• **Exercise requirements**
Only the lines below starting at the one that contains "Παιχνίδια με Συλλεκτικές Κάρτες (165, 315)" and ending at the one that contains "[Saruman The White & Grima] (682, 1146)" are to be reproduced, exactly and with both ends kept.

• **Dataset excerpts**
☆ ☆ ☆ ☆ ☆ ☆ ☆
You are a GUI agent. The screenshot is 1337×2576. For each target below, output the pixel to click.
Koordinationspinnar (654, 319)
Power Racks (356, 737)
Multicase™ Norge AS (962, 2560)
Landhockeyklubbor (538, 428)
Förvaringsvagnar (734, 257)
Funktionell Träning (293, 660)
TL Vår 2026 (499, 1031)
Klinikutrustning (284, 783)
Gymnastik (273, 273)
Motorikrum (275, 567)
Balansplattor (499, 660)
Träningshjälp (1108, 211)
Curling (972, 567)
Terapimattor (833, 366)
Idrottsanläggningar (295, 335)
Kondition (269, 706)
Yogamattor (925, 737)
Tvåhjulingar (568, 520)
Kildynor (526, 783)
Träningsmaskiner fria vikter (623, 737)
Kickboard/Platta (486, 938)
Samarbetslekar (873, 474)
☆ ☆ ☆ ☆ ☆ ☆ ☆
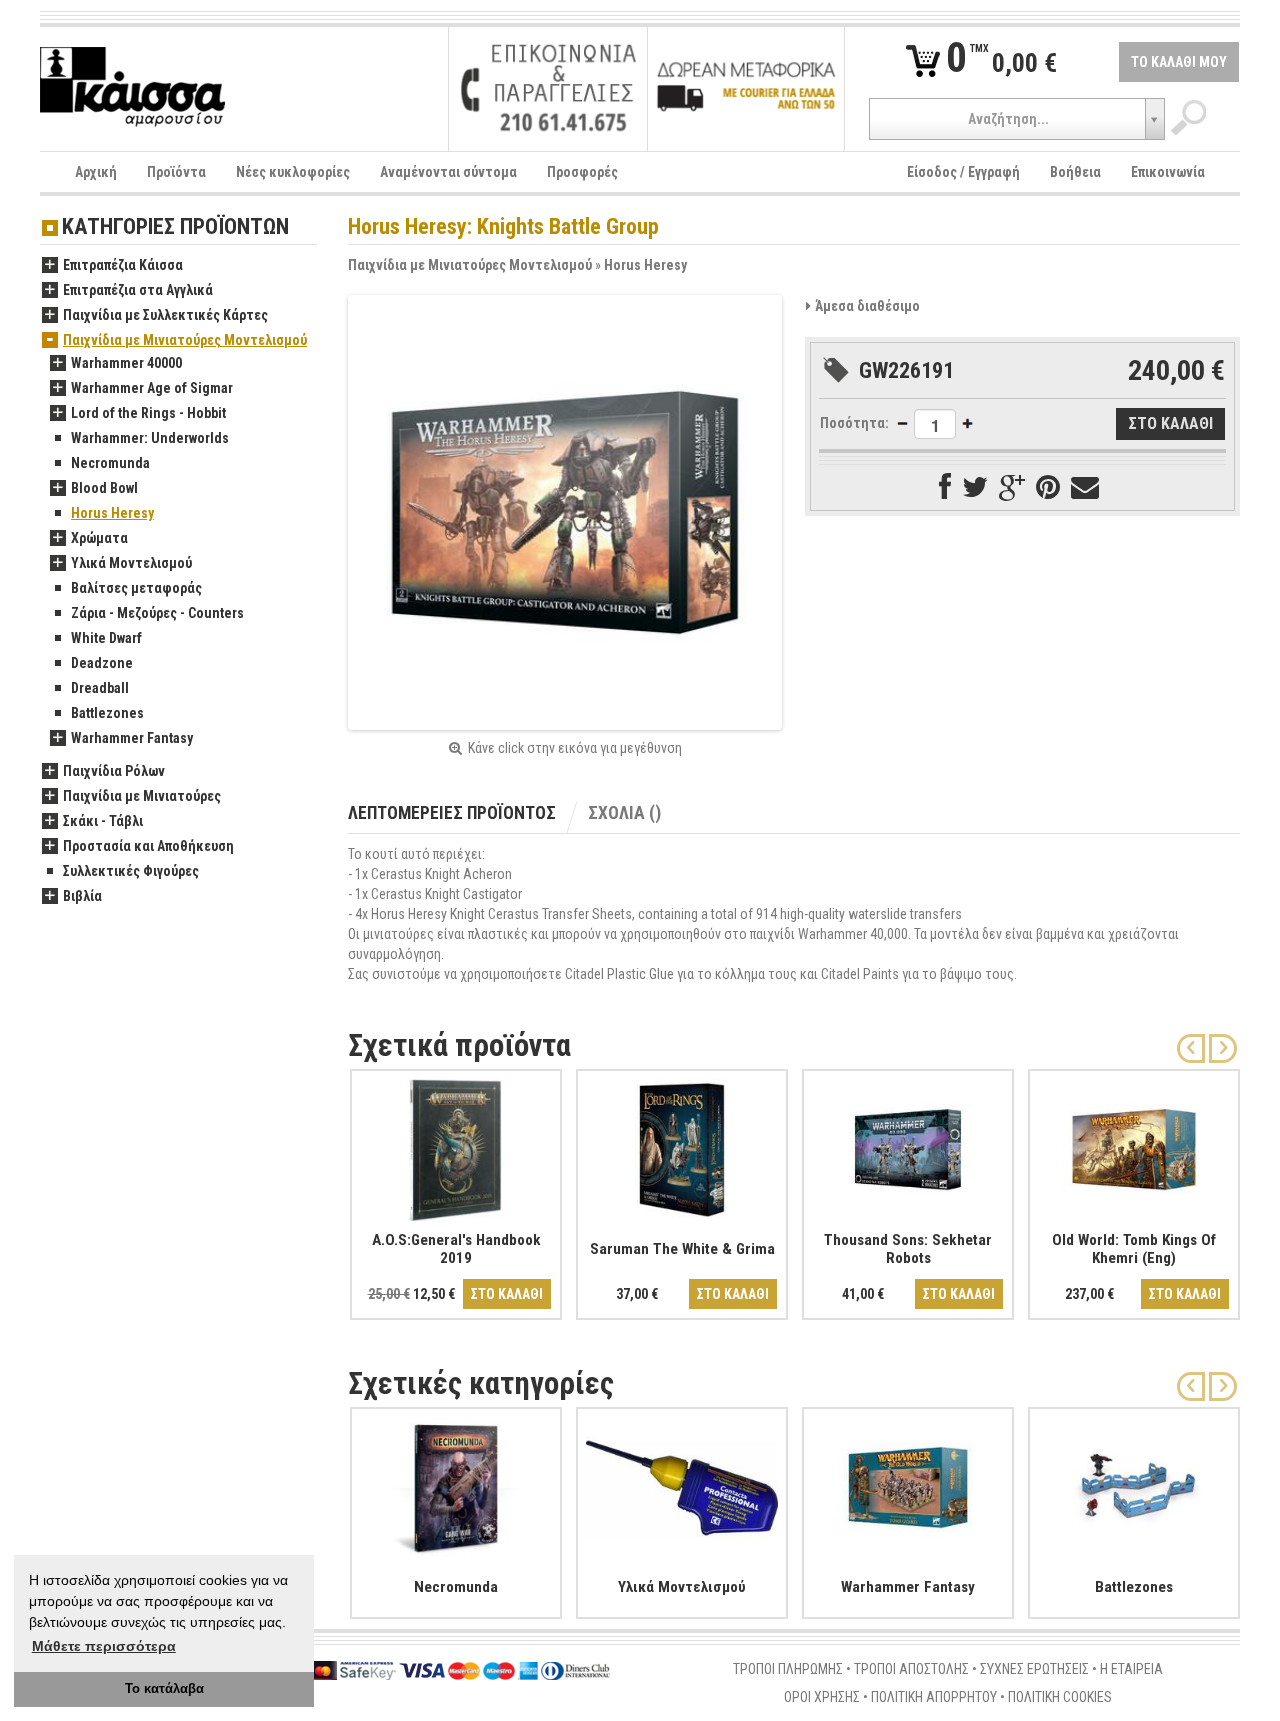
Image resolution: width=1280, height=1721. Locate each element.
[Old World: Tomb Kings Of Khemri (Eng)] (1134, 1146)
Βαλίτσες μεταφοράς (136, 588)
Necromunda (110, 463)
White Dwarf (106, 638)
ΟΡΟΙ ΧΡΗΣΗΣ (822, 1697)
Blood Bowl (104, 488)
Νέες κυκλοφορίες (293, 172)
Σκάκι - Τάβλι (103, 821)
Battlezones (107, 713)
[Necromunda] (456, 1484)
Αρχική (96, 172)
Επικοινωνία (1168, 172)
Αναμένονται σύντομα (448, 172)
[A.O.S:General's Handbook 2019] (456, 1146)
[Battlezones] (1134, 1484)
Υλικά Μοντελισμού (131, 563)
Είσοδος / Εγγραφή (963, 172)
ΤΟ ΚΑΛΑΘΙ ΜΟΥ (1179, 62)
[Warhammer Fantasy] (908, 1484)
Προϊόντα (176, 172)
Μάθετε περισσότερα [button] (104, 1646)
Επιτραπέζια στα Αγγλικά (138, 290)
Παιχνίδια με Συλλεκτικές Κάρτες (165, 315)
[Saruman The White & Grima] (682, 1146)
☆ ☆ ☆ ☆ ☆ ☆ ☆
• **Exercise answer**
Παιχνίδια με Συλλεκτικές Κάρτες (165, 315)
[Saruman The White & Grima] (682, 1146)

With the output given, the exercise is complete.